Work instructions>
Retype the lines of the material from the line containing "Task: Navigate up one folder level arrow" through the end, and leave the pictures out.

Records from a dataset
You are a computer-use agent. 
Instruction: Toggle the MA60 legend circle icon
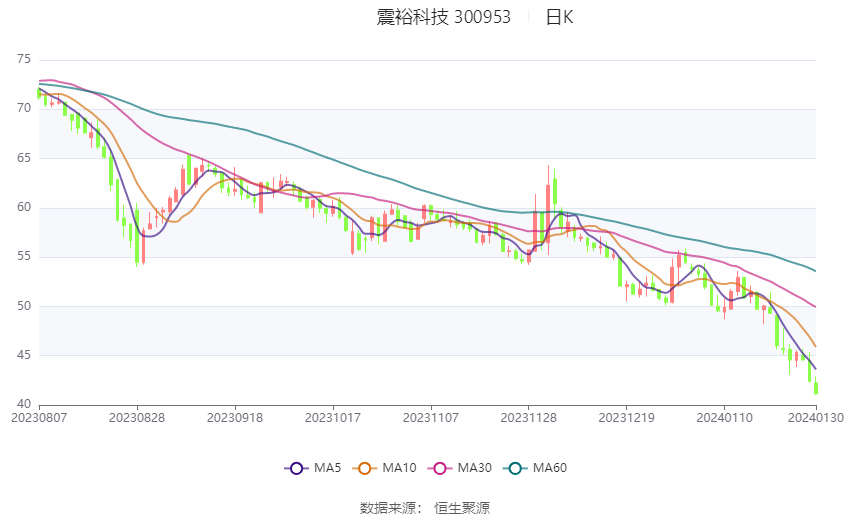516,468
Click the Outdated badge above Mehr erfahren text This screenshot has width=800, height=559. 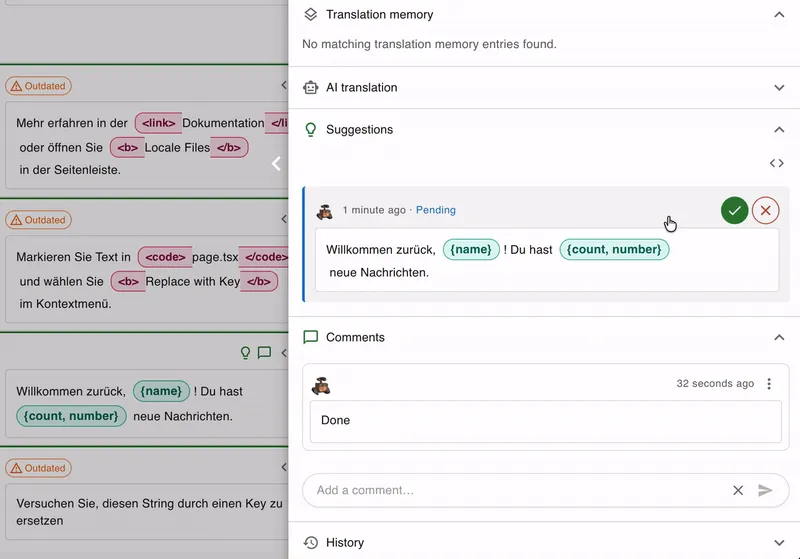click(38, 86)
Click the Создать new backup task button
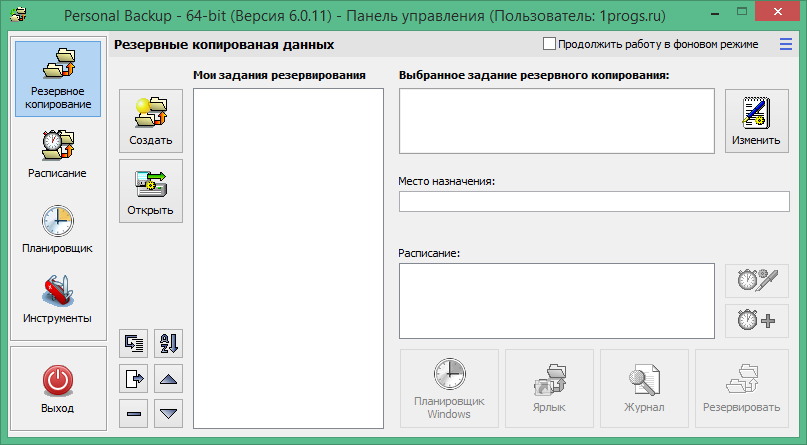Image resolution: width=807 pixels, height=445 pixels. [x=150, y=120]
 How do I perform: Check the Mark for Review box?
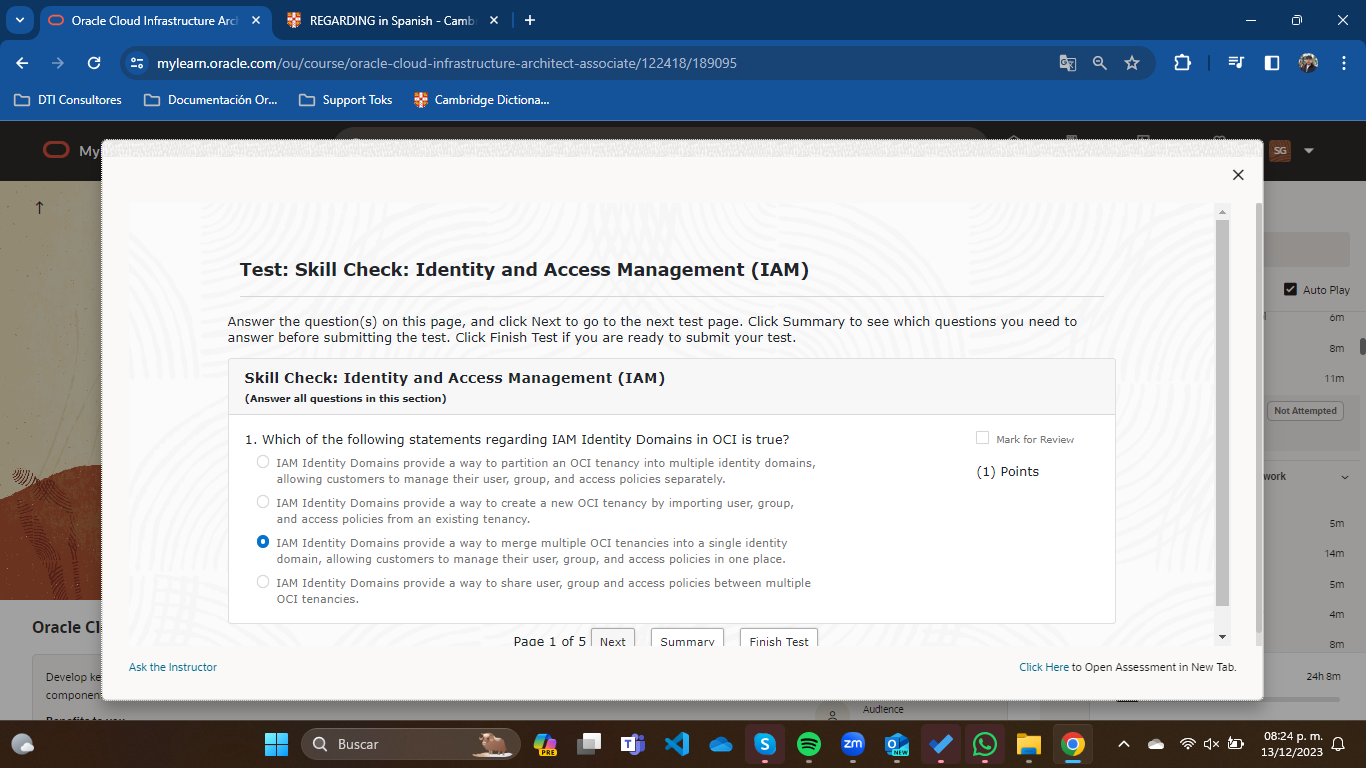(x=982, y=438)
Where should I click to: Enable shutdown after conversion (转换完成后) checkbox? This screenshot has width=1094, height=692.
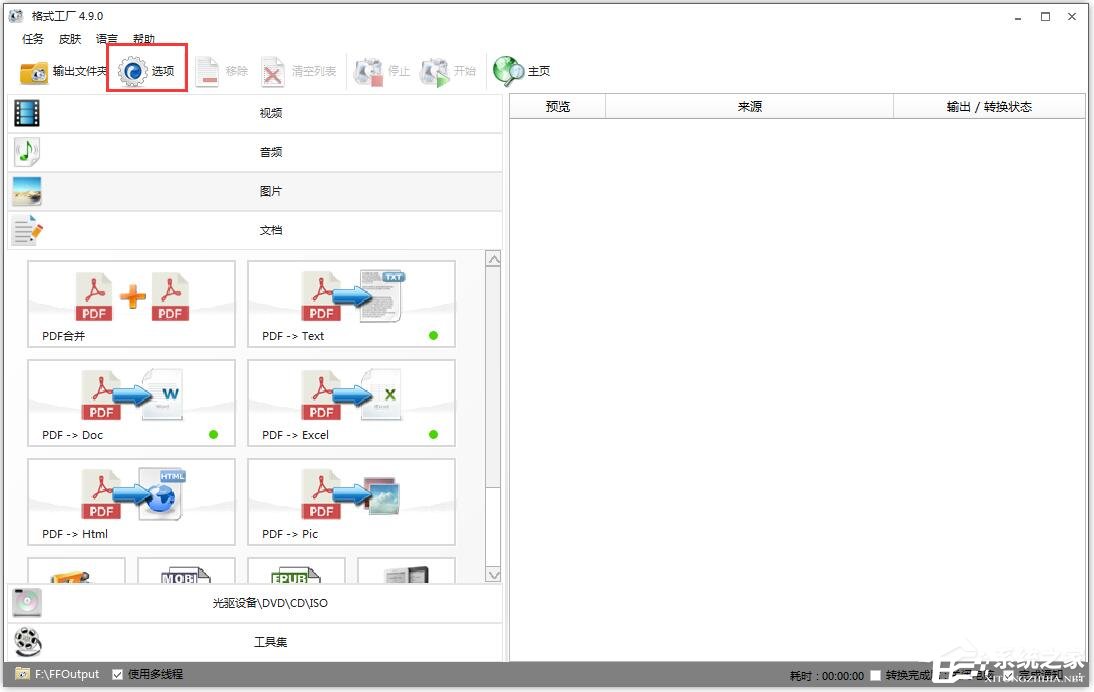(x=876, y=676)
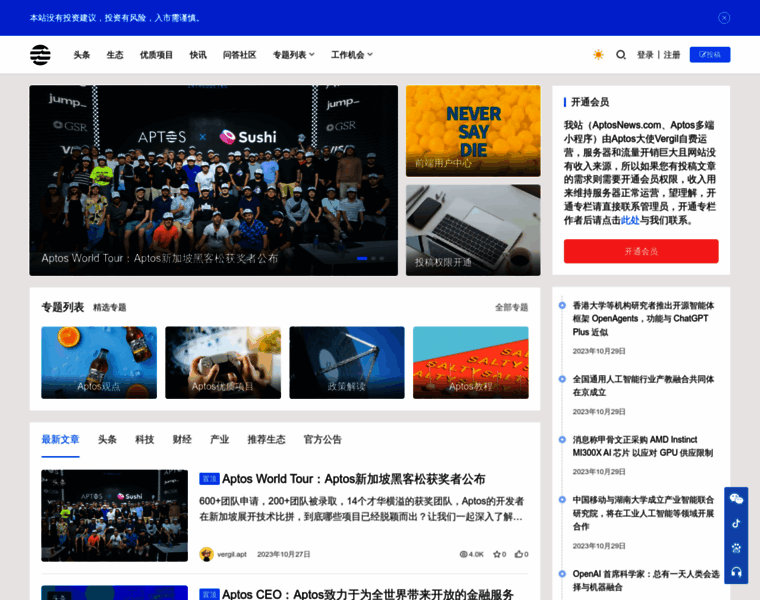Expand the 工作机会 dropdown menu
This screenshot has width=760, height=600.
352,55
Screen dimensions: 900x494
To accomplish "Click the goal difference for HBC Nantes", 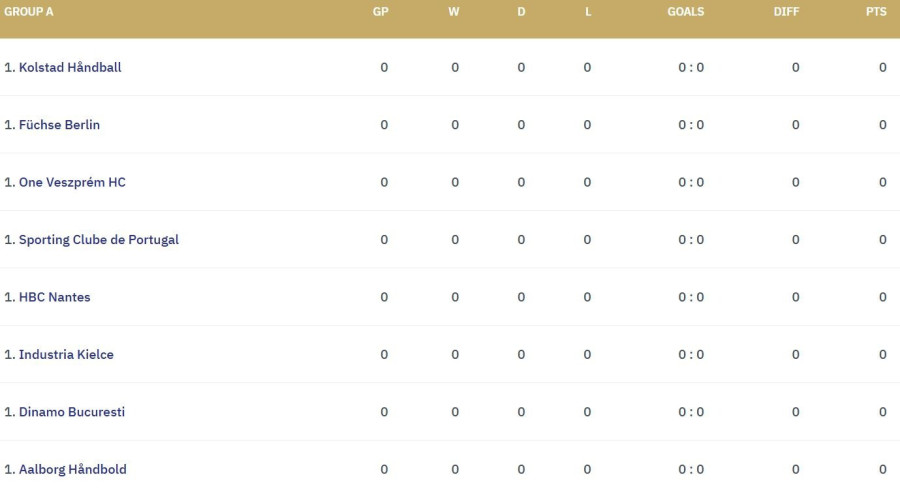I will click(x=796, y=297).
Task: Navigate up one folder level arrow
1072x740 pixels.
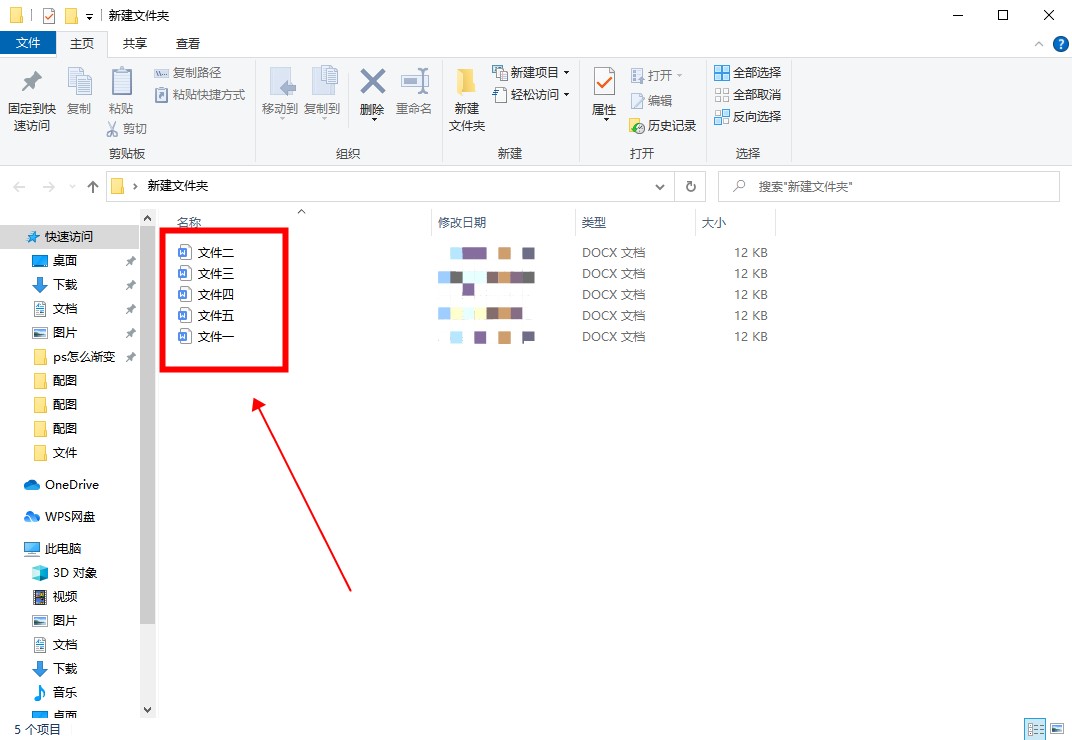Action: pyautogui.click(x=93, y=186)
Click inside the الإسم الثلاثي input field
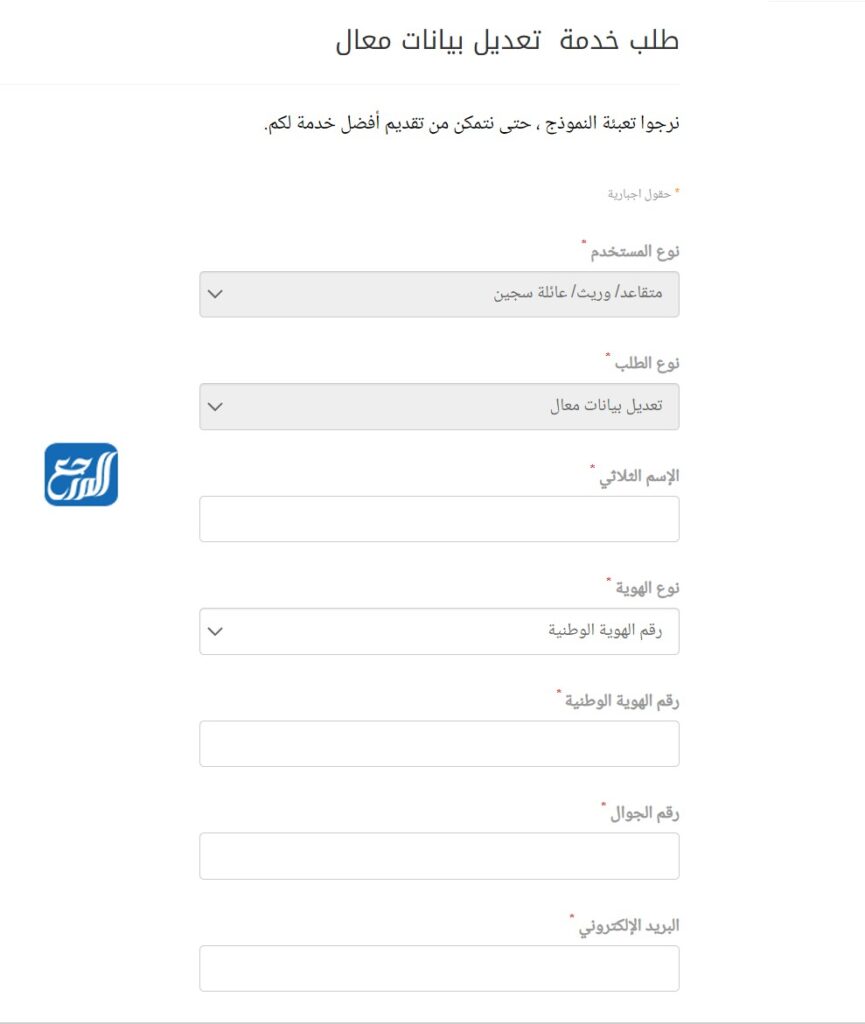The image size is (865, 1024). (440, 518)

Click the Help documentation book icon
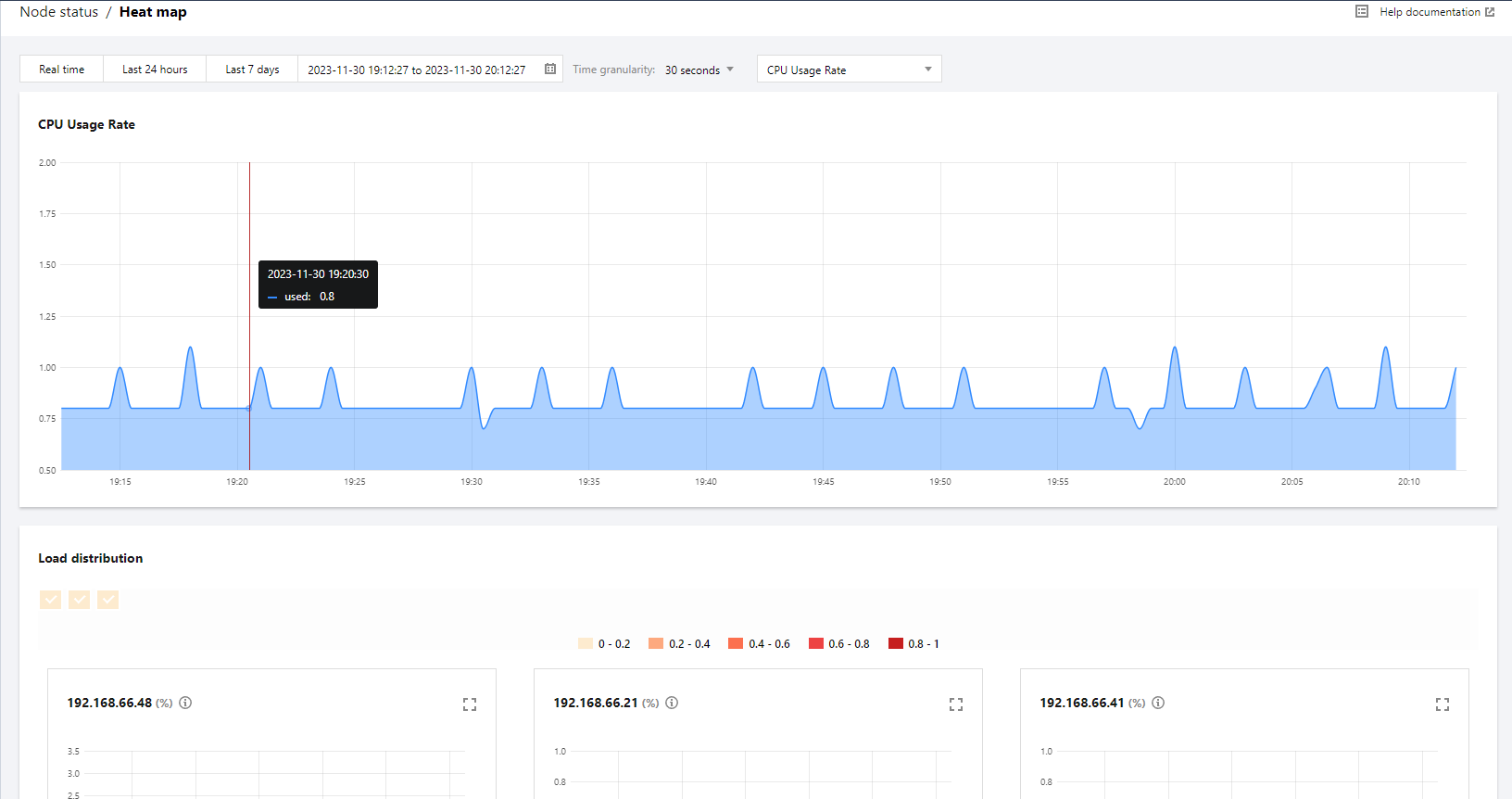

Full solution>
Task: Navigate up one folder level arrow
1072x740 pixels.
Action: pyautogui.click(x=93, y=186)
Click inside the الإسم الثلاثي input field
The image size is (865, 1024). (440, 518)

Click the Help documentation book icon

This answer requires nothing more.